7. Apparatus according to claim 6, wherein values of SL and PL are chosen so that the angle θ is within a range of −15° to +15°.

8. Apparatus according to claim 6, wherein the speed SS is determined by means of the following equation: SS=PS/cos θ.

9. Apparatus according to claim 1, wherein the controllable drive means comprise two pulleys mounted at both ends of the elongated arm, one of the pulleys being a driving pulley.

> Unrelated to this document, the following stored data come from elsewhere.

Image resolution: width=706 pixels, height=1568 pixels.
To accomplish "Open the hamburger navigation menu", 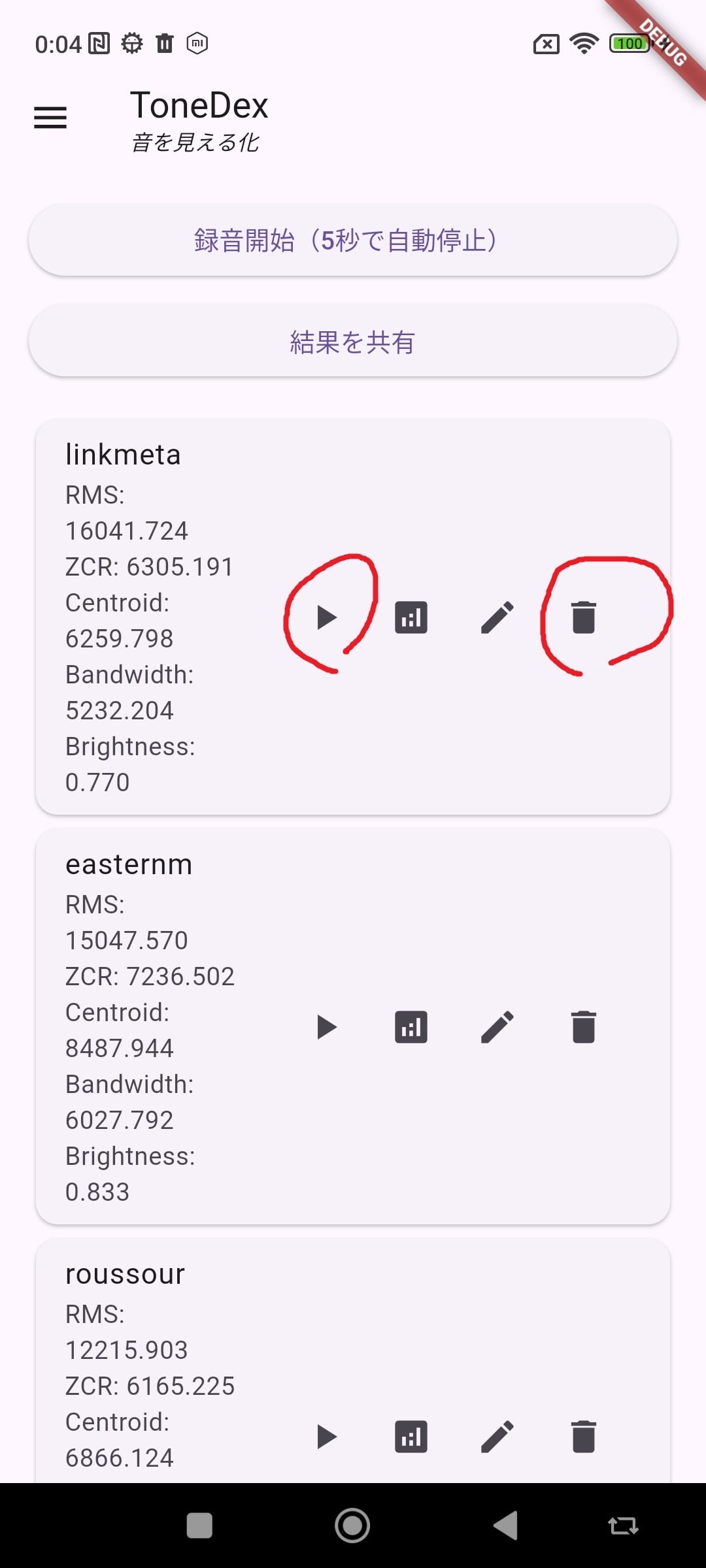I will click(x=50, y=118).
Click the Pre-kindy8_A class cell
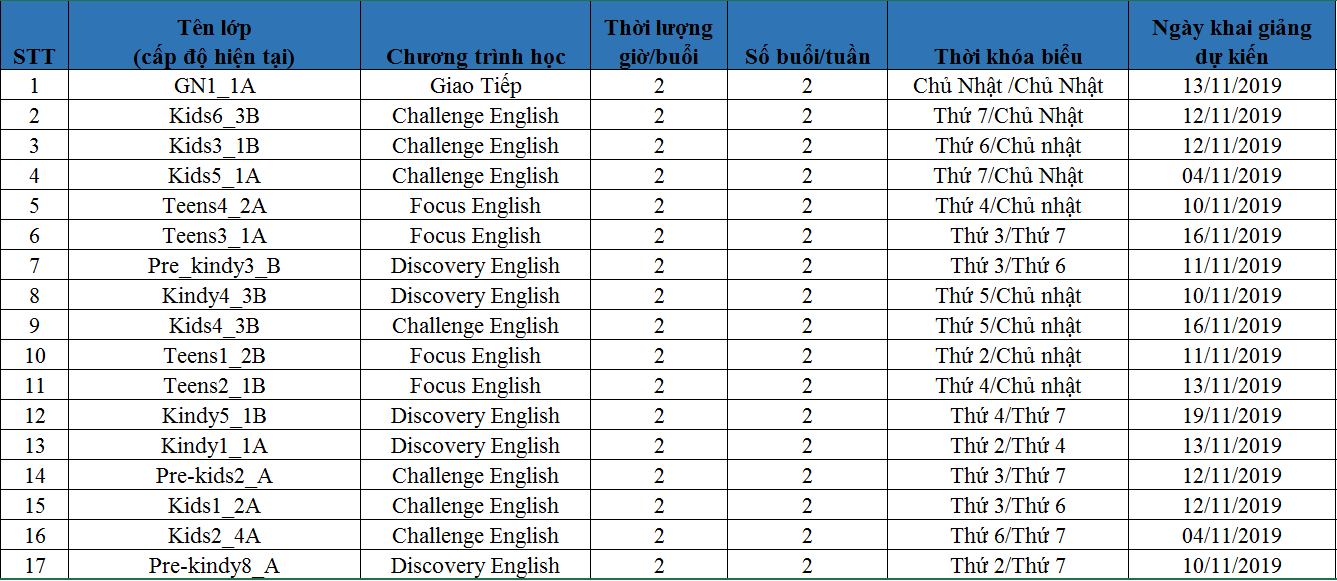Image resolution: width=1337 pixels, height=581 pixels. click(214, 566)
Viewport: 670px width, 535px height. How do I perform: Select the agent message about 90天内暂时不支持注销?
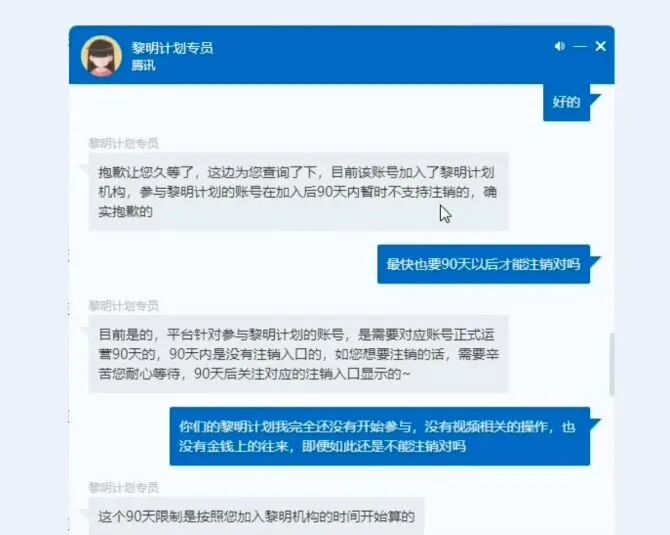coord(298,191)
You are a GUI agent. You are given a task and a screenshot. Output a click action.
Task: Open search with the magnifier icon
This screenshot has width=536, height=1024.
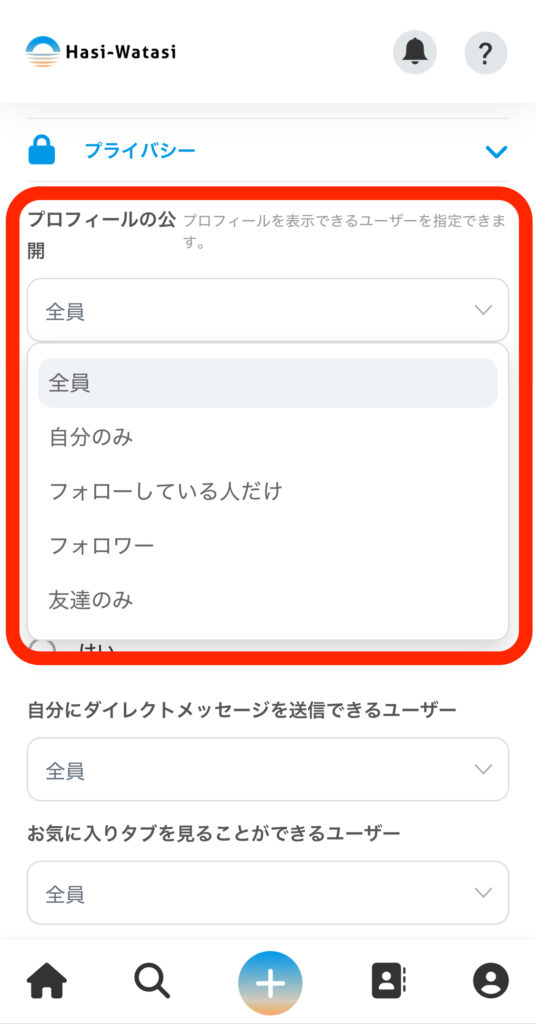click(x=152, y=982)
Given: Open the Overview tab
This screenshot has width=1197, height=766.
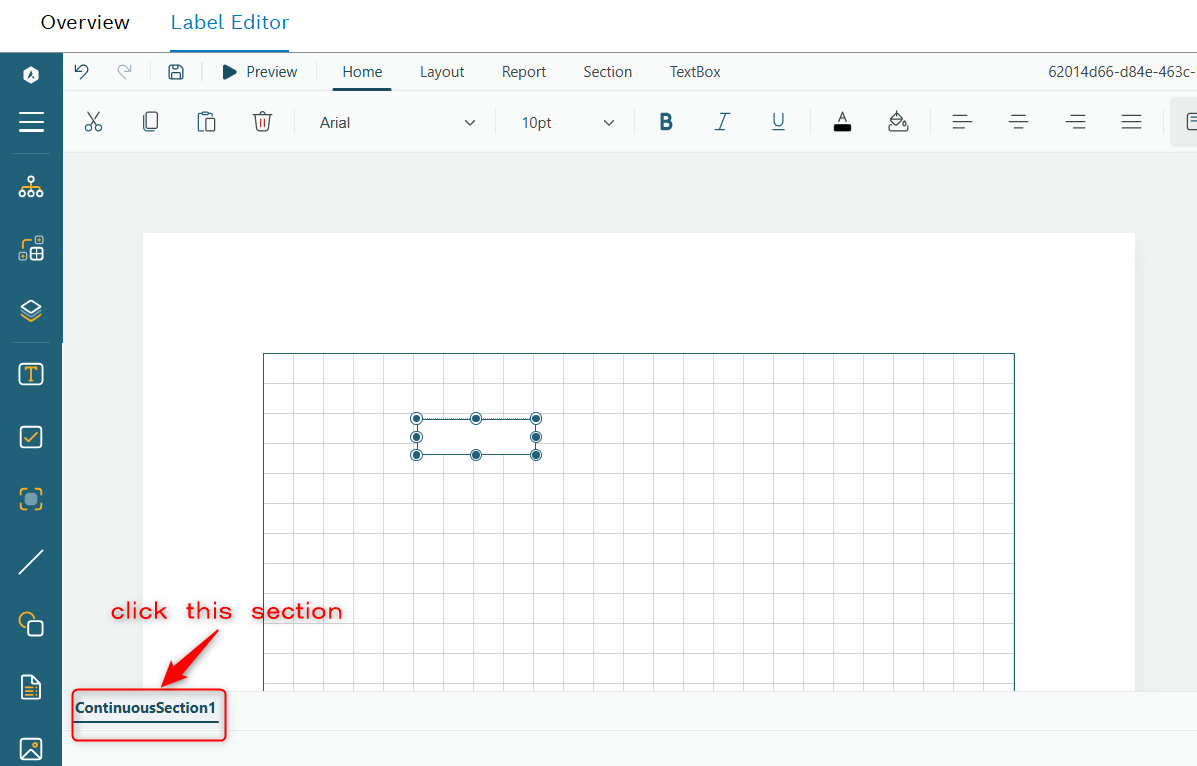Looking at the screenshot, I should pyautogui.click(x=85, y=22).
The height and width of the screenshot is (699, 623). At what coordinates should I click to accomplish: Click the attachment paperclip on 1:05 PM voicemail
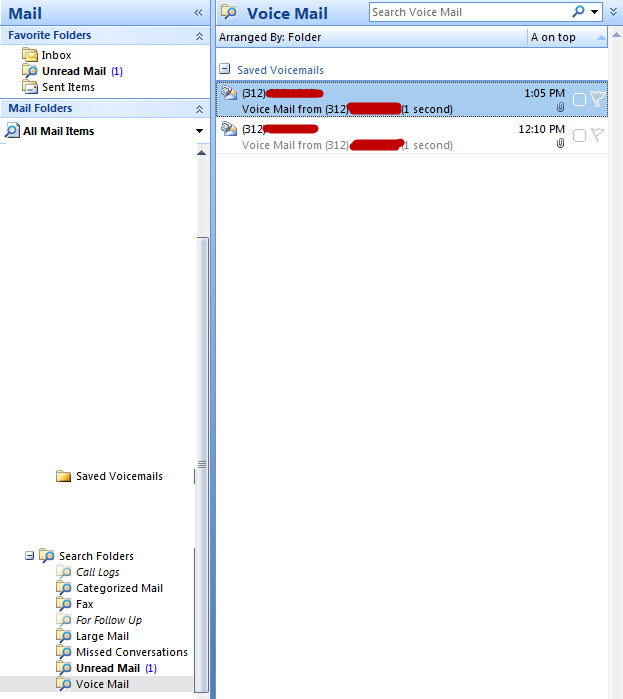click(x=560, y=108)
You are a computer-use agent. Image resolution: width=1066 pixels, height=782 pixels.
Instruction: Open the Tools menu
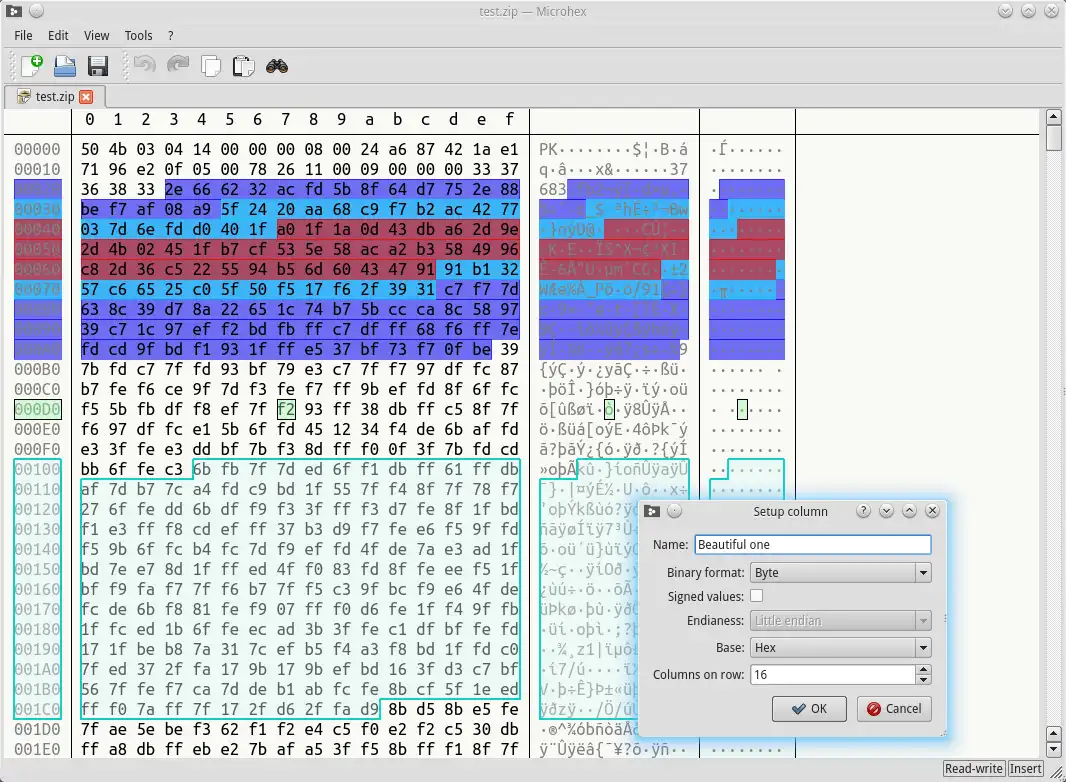pyautogui.click(x=138, y=35)
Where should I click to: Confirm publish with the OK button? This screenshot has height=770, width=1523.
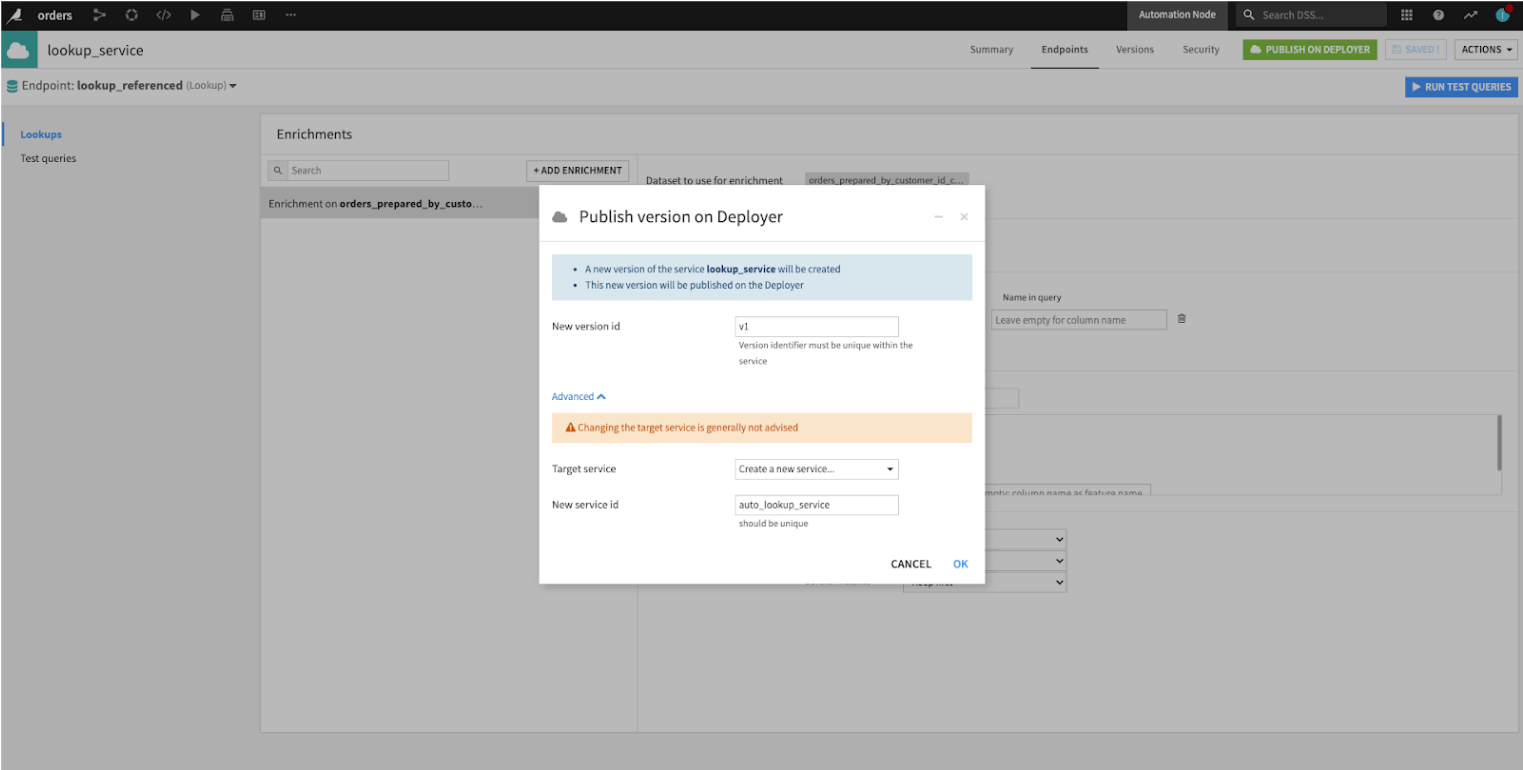click(x=959, y=563)
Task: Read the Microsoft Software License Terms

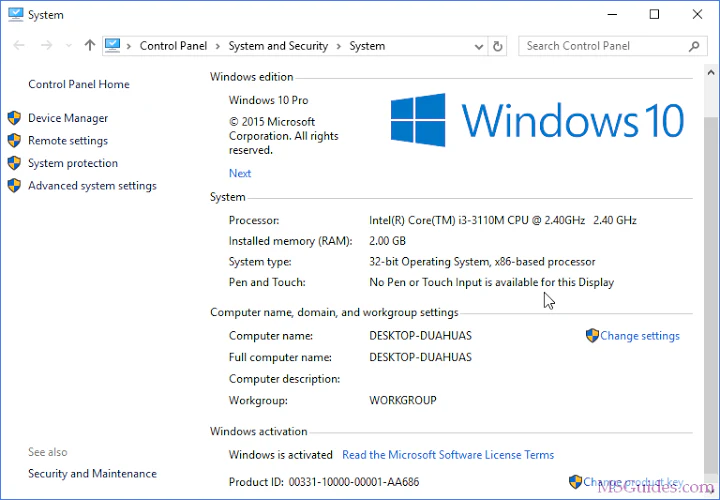Action: (448, 455)
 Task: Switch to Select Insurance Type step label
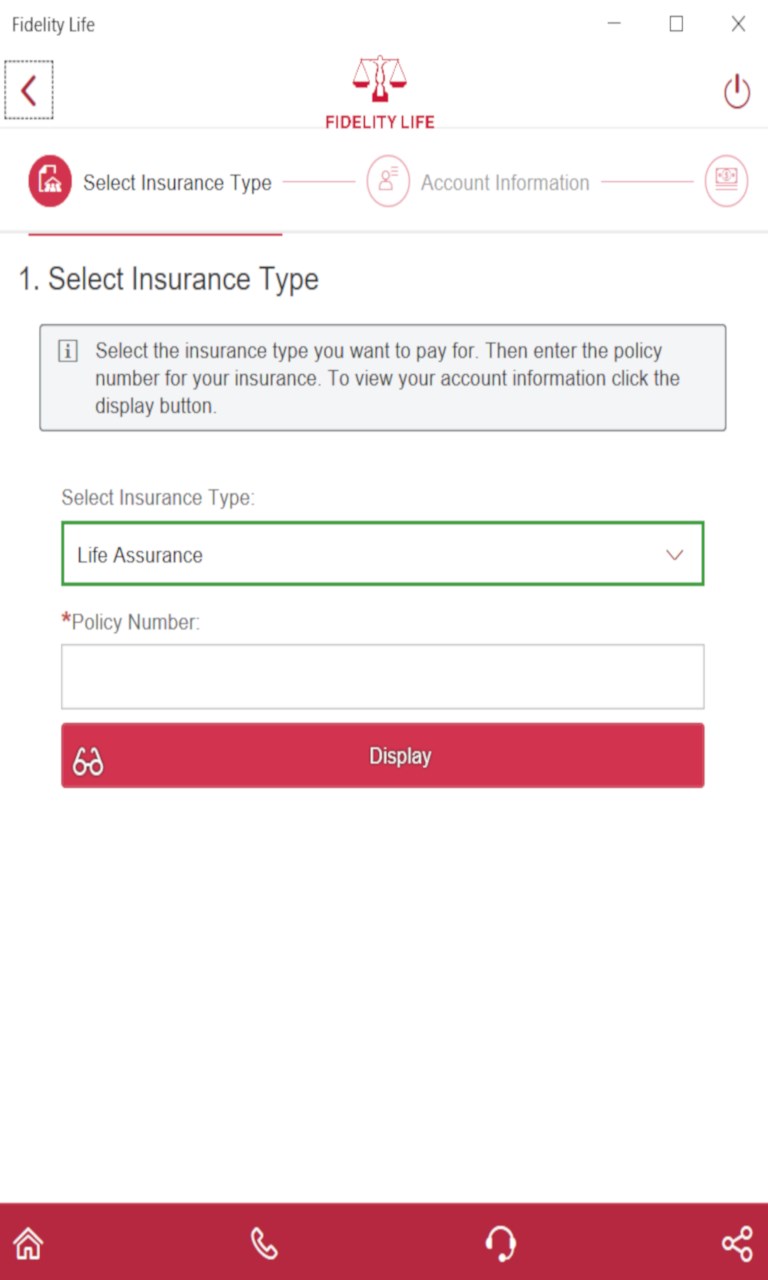pos(177,183)

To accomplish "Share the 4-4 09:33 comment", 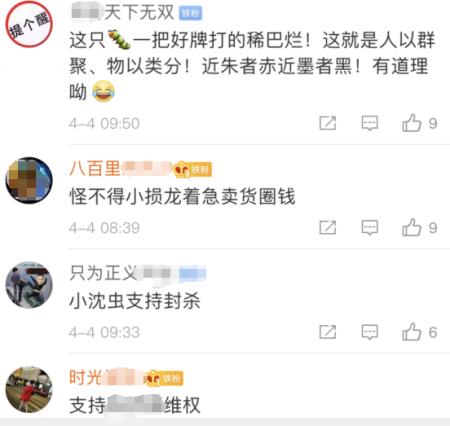I will (328, 332).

10. Method for controlling a longitudinal shifting of an elongated piece along a predetermined length SL as said piece moves transversely within a plane at a given speed PS, comprising steps of:(a) providing a longitudinal arm having a given length PL pivotable within the plane to shift the piece, and a flexible link operatively mounted around the arm to contact the piece as the arm is pivoted to shift the piece; (b) pivoting the arm according to an angle θ determined in relation to the predetermined length SL and the given length PL of the arm; and (c) driving the flexible link around the arm according to a speed SS determined in relation to the speed PS of the piece and the angle θ so that the longitudinal shifting is controlled.

11. Method according to claim 10, further comprising a step of urging the piece along its longitudinal direction against the arm.

12. Method according to claim 11, wherein the step of urging comprises a step of driving elongated rollers that partially support the piece as said piece moves transversally, the rollers extending transversally to the elongated piece to urge the piece against the arm.

13. Method according to claim 10, further comprising steps of:providing an element with a flat surface pivotally mounted at a free end of the arm, and pivoting the element by means of a controllable rod to keep the flat surface perpendicular to the elongated piece when the arm is pivoted.

14. Method according to claim 10, wherein, in step b), the angle θ is determined by means of the following equation: θ=atan[SL/PL].

15. Method according to claim 14, wherein, in step a), values of SL and PL are chosen so that the angle θ is within a range of −15° to +15°.

16. Method according to claim 14, wherein, in step c), the speed SS is determined by means of the following equation: SS=PS/cos θ.